• **DIRECTIONS FOR THIS TASK**
Reproduce all of the material below word for word, but leave out the pictures.

• **GIVEN INFORMATION**
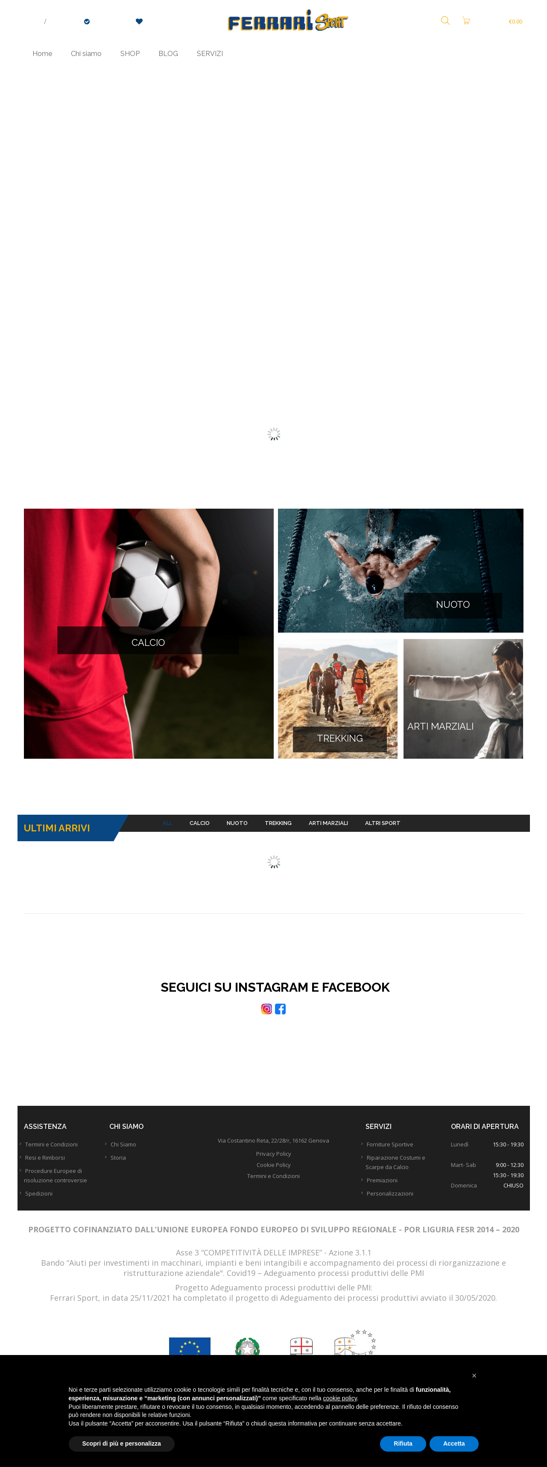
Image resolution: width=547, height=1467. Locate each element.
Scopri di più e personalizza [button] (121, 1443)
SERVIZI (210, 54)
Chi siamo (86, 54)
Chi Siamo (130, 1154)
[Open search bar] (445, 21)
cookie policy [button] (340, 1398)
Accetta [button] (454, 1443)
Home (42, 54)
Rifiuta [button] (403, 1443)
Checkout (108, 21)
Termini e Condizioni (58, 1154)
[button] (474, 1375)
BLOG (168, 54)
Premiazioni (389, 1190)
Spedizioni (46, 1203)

• **SOLVED PROBLEM**
Image resolution: width=547, height=1467. Locate each element.
Scopri di più e personalizza [button] (121, 1443)
SERVIZI (210, 54)
Chi siamo (86, 54)
Chi Siamo (130, 1154)
[Open search bar] (445, 21)
cookie policy [button] (340, 1398)
Accetta [button] (454, 1443)
Home (42, 54)
Rifiuta [button] (403, 1443)
Checkout (108, 21)
Termini e Condizioni (58, 1154)
[button] (474, 1375)
BLOG (168, 54)
Premiazioni (389, 1190)
Spedizioni (46, 1203)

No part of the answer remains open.